As a matter of fact, the political structure in the petite island monarchy may be constitutional on the paper, but the power is concentrated in the hands of the ruling Al Khalifa family. The tightly closed political regime in the country prevents Shiites, who are majority there, from participating in power structure. Since 2011 that the Arab uprisings wave also swept through the tiny monarchy, the ruling family suppressed the pro-democratic and anti-discrimination revolution of the Bahraini people with direct military intervention of the Saudi forces and green light of its Western patrons especially the US.

Meanwhile, to evade answering to the home and international outcry amid ongoing suppression, Al Khalifa resorted to blame-shifting paths, among them attributing the protests to foreign incitement and meddling and also charging the peaceful demonstrators and activists with terrorist actions in military courts with largely extrajudicial and heavy verdicts like execution, life sentences, and citizenship revocation. 

The continuation of this police pushed the Western-dominated rights groups to protest. Even the European countries several times released statements in condemnation of the execution rulings for political prisoners.

Assuming that siding with normalization— for its acceptability among the Western governments— can bring back part of the lost favor of the West to Manama regime and ease the pressures put on it because of showing iron fist to the peaceful protests, Bahrain rulers frantically joined the normalization trend.

From now on, the pro-justice and discrimination protests will be reduced by regime to protests against normalization. This will provide new propaganda feeds for the Western and Arab media covering the Bahraini developments.

Also economy is one aspect in Bahrain’s step towards normalization. The country’s economic challenges amid oil prices slump and the government’s deficiency in addressing the economic crisis without foreign aids push Manama regime to choose the challenge-filled path of normalization to have high hopes of reaching economic prosperity on the strength of economic support promised by the UAE, Saudi Arabia, the US, and even Israeli regime.  

Reports suggest that over the past two years, national debts have reached catastrophic levels, as the budget deficit and debt interests equaled half of national budget. Its national debt is now $40 billion and poised to reach $50 billion soon. The debt interests, figures show, reach half a billion dollar annually.

To cover up the negative effects of the economic crisis, Al Khalifa regime since June 2015 halted publishing official economic statistics. It stops short of very limited and general amount of data on the economic conditions.

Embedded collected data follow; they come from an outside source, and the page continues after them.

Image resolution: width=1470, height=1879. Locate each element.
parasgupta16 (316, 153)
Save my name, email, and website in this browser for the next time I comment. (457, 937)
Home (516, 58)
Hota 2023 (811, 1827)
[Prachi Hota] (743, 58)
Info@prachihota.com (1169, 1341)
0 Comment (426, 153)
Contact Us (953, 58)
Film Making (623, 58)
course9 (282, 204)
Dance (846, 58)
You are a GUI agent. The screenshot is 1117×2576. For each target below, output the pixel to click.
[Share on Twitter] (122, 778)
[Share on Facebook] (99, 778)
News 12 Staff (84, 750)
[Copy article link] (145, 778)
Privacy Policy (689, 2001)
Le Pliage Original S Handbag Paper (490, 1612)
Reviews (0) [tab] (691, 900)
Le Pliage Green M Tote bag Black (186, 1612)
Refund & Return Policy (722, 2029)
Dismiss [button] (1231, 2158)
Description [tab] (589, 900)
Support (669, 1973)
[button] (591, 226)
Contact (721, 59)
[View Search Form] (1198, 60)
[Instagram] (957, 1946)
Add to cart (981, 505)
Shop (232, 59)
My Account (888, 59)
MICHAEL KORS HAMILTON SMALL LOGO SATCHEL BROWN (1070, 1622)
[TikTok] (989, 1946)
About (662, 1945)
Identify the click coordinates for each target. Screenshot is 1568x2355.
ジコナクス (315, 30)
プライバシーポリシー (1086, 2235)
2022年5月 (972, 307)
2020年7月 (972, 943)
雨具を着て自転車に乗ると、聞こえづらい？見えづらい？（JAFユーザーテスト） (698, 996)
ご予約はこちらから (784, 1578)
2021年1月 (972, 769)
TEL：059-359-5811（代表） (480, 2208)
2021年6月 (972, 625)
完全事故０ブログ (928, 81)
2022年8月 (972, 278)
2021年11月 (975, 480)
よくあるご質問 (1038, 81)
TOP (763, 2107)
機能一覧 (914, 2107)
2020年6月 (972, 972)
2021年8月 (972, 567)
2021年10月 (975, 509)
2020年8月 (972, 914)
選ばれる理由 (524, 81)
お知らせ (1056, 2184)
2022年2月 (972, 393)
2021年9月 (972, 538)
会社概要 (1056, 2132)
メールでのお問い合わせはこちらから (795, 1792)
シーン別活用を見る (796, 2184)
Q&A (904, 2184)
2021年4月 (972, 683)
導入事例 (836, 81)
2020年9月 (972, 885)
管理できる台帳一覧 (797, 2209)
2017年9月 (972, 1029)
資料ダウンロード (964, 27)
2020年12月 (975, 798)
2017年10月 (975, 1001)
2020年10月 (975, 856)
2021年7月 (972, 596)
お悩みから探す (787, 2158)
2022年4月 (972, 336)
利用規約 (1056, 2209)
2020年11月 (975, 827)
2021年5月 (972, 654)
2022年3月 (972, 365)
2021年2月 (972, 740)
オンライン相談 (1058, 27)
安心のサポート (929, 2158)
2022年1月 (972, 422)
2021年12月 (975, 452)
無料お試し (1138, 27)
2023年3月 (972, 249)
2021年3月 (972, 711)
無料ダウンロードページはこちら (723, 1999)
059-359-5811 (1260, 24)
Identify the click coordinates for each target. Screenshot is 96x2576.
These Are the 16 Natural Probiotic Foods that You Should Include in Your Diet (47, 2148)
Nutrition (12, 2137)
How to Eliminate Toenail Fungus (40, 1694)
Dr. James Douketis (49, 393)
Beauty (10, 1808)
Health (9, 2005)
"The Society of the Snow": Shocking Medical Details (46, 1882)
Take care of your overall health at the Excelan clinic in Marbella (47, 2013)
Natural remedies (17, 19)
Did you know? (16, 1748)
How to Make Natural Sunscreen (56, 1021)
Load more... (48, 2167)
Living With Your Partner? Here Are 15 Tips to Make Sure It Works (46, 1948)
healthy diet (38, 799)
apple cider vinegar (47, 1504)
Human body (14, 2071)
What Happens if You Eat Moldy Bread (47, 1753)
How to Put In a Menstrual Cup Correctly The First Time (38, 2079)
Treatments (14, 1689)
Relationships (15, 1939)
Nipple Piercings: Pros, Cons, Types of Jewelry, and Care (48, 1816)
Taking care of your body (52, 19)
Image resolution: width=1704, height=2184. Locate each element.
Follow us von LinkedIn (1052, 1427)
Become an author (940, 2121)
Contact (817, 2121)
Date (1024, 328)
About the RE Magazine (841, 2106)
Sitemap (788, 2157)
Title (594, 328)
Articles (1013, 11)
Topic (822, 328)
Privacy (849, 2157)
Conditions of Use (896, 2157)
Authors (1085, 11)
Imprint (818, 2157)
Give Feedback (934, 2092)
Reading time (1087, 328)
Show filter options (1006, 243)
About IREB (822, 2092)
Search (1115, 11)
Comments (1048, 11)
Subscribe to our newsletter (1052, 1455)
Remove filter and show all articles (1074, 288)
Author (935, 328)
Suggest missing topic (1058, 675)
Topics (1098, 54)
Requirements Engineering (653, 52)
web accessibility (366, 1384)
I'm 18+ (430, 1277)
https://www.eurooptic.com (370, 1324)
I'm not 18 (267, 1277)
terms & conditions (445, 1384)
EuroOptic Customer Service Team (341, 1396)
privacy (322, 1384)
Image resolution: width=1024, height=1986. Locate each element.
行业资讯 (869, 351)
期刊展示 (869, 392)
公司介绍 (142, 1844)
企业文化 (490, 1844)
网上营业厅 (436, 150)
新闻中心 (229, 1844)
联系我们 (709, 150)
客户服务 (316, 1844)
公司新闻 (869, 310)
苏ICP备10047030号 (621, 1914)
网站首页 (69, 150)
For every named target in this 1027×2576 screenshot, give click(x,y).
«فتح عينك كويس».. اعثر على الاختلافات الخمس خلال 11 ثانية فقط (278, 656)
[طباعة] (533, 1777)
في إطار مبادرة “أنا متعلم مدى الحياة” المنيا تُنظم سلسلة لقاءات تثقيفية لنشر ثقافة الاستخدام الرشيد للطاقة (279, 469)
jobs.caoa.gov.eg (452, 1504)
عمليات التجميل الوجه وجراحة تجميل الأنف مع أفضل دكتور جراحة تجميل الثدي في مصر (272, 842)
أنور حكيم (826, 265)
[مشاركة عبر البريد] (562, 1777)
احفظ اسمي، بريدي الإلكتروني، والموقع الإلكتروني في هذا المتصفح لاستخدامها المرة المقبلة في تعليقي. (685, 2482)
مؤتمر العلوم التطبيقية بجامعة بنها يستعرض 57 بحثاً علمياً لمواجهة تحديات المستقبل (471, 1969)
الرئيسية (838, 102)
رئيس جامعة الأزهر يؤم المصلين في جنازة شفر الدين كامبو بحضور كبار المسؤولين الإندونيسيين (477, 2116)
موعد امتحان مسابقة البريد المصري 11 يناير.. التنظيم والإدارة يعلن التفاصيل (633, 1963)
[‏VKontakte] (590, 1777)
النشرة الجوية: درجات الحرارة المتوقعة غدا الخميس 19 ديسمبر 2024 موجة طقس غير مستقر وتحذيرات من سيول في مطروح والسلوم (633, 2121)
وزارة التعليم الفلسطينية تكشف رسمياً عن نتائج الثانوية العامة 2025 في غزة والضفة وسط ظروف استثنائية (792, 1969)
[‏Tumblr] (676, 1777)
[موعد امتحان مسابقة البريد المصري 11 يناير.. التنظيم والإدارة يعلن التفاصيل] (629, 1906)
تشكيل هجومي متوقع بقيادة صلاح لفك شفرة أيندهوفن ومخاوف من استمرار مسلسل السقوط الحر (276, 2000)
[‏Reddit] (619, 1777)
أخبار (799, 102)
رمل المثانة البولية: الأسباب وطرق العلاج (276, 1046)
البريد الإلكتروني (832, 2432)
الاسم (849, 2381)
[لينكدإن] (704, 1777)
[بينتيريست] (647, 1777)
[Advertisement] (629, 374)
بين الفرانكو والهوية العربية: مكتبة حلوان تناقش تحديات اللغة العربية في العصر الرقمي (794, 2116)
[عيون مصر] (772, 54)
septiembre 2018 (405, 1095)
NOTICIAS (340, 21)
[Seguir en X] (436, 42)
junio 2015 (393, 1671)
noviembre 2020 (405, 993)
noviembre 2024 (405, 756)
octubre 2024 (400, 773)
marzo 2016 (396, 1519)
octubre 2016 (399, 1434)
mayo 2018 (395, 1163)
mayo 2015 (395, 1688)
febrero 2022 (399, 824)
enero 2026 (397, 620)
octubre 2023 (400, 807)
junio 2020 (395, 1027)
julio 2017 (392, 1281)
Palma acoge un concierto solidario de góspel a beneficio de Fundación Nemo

Adventuring by Trump and bin Salman’s false promises

Certainly, the thaw with Tel Aviv deals another blow to the already-delicate strings of relations between the regime and the public whose majority is Shiite. In other words, though the leaders have made the strategic mistake of normalization with the Israelis with optimism caused by aid promises by the Saudis and the Americans, the past Arab experiences, like Yemen, Algeria, Tunisia, and even Egypt under Hosni Mubarak, prove that maintaining a suppressive policy with foreign backing cannot save the dictatorships, and to its frustration, by normalizing ties with Tel Aviv, Manama regime only unleashed new home and even foreign challenges to itself.